Patient material was homogenized using a Tissue-Lyser for 5 mins at a frequency of 25 pulses per second and RNA was extracted using the Qiagen Rneasy Mini Kit (Qiagen). RNA quantity and quality was determined spectrophotometrically using a Nanodrop 1000 spectrophotometer (NanoDrop, Technologies, Wilmington, DE) and quality assessment of all samples was performed on the Agilent 2100 bioanalyzer platform (Agilent technologies, Santa Clara, CA), using the RNA Nano 6000 kit. High quality total RNA was reverse transcribed to cDNA using random hexamer oligodeoxyribonucleotides that prime mRNA for cDNA synthesis. Quantitative PCR was used to quantify cytoglobin mRNA expression (ABI Biosystems) in samples relative to the 18S ribosomal RNA endogenous control and analyzed using SDS 2.3 and SDS RQ Manager 1.2 relative quantification software. Analysis of gene expression data was performed using the 2^ΔΔCt relative quantification method using the change in the expression of a target gene relative to the expression of a reference sample in the study.

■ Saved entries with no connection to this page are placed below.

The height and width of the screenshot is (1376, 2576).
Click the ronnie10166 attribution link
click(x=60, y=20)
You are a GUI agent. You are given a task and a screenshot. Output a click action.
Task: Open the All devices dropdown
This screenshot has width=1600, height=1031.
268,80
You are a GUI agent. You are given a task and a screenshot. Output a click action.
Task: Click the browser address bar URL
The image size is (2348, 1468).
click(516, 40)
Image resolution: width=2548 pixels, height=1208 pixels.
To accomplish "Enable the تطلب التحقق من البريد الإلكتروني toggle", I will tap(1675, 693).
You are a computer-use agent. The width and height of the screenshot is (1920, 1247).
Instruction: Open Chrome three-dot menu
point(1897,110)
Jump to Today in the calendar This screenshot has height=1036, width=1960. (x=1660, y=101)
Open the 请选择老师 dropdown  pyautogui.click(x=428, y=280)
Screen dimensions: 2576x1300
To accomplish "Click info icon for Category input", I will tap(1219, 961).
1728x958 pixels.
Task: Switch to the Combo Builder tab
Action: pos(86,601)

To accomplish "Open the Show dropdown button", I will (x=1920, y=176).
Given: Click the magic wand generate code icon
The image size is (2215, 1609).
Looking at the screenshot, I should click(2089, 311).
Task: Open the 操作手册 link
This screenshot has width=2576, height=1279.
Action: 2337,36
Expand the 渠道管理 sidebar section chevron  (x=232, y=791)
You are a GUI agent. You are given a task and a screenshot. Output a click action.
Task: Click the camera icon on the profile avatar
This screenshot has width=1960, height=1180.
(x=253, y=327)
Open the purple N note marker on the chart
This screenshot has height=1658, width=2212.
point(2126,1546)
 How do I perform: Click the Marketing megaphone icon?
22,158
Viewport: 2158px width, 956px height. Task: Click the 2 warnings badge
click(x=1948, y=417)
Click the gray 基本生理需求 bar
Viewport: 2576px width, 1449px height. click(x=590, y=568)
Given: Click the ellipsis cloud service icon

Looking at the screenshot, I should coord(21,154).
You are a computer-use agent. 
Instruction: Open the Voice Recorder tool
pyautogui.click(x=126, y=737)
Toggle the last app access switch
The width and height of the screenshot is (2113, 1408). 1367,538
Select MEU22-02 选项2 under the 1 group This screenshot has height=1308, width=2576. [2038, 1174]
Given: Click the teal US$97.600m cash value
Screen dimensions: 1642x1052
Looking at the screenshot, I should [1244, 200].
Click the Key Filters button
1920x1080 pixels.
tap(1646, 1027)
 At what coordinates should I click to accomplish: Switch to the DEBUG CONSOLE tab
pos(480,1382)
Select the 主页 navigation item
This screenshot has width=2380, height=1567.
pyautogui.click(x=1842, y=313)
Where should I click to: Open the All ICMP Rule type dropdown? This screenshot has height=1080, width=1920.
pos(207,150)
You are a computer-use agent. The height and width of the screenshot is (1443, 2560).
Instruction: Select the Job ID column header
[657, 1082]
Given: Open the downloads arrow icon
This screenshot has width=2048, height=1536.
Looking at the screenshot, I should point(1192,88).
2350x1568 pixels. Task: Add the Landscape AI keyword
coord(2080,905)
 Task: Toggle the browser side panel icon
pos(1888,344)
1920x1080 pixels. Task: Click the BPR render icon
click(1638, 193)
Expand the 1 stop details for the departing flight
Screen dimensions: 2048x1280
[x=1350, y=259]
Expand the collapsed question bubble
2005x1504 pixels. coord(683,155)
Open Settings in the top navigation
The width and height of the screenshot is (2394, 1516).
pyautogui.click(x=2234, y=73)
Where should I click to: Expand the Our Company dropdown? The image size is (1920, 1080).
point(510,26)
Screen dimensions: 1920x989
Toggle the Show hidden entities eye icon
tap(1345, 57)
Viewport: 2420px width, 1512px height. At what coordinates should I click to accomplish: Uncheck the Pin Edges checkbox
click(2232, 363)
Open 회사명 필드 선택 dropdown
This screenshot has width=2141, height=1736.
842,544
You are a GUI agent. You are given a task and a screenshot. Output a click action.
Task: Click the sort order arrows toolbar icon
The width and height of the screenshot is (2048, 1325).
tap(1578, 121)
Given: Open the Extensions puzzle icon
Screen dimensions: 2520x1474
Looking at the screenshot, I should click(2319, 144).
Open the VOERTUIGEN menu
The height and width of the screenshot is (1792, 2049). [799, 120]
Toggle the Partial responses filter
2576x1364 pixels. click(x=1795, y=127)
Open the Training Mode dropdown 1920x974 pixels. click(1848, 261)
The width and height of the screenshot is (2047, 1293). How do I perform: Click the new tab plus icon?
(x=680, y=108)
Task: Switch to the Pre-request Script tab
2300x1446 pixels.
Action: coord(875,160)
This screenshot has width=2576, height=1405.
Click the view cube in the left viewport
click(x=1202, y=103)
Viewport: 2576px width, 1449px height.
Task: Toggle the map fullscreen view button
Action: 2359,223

Data were analyzed with SPSS (PASW [Predictive Analytics Software] version 18) (IBM, Armonk, New York, USA) and Graph Pad Prism (Graph Pad Prism, San Diego, CA) software. Differences between HET1A, QH, Go and OE33 cell lines were calculated using unpaired Student’s t-tests and Kruskal Wallis tests. In-vitro results were reported as mean and variation was expressed as standard deviation (SD). In-vivo and ex-vivo: differences between continuous variables, for matched patient groups were calculated using Wilcoxon signed-rank tests, while in unmatched patient groups the Mann–Whitney U test was used. Patient data were reported as mean and variation was expressed as standard error of the mean (SEM = SD divided by the square root of the sample size). Statistical significance was defined as p ≤ 0.05.